— Exercise description —
Repeat every record below exactly, but leave out any pictures.

*** Opening Provided entries ***

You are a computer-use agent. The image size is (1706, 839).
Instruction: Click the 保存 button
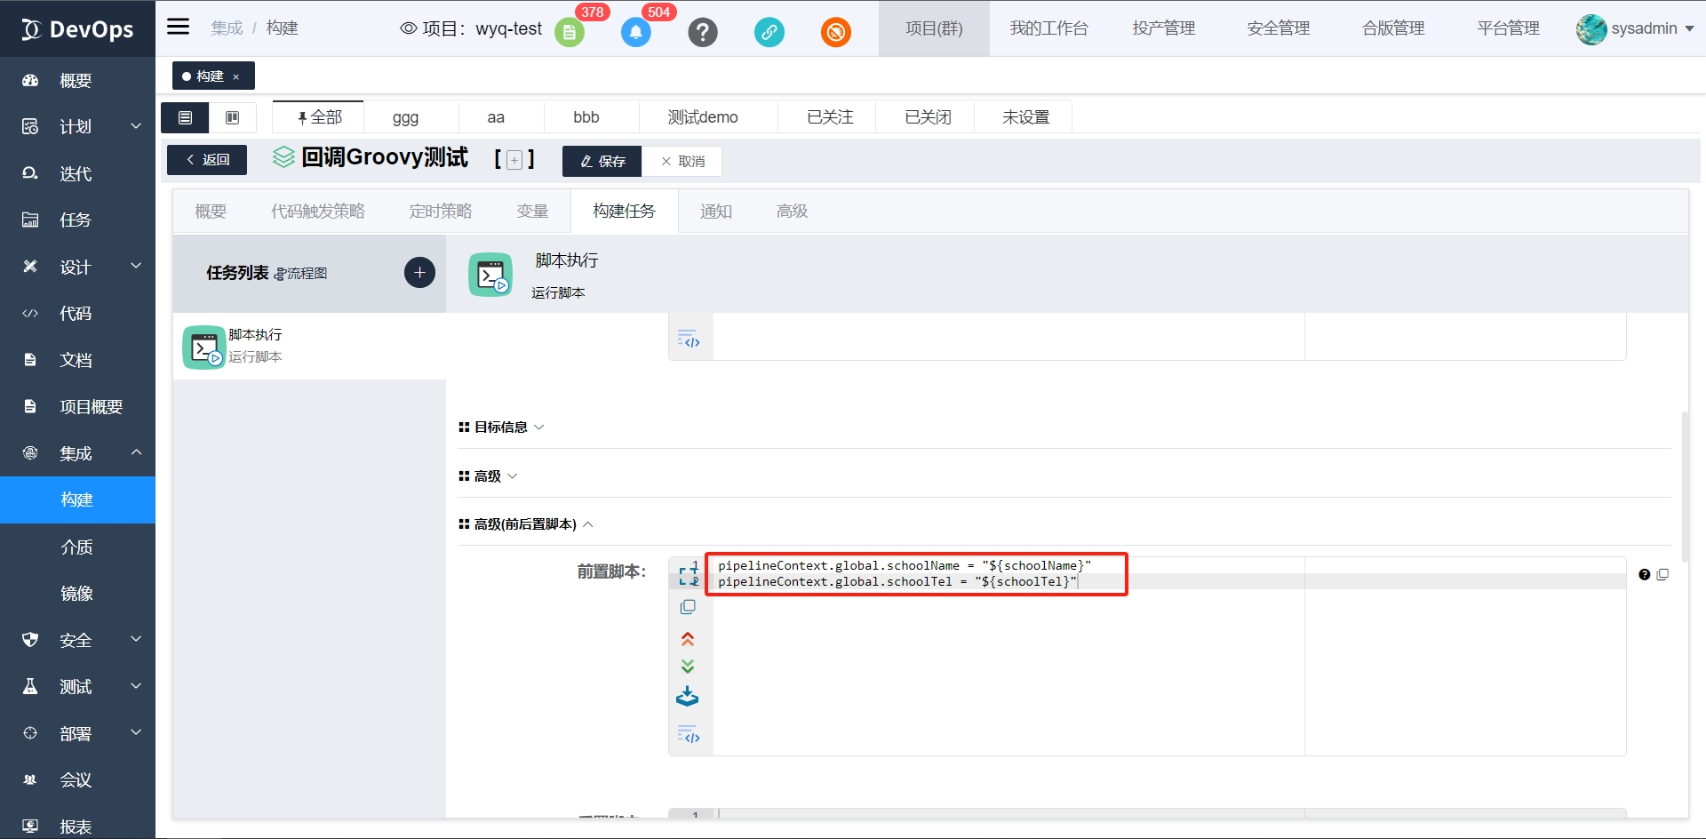602,161
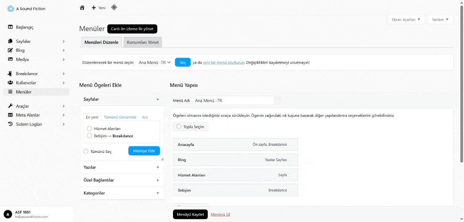Screen dimensions: 464x222
Task: Toggle the Toplu Seçim option
Action: click(179, 127)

*** Closing Provided entries ***

— Output for this exercise —
You are a computer-use agent. The image size is (1706, 839).
Instruction: Click the 保存 button
602,161
Screen dimensions: 464x222
Task: Toggle the Toplu Seçim option
Action: click(179, 127)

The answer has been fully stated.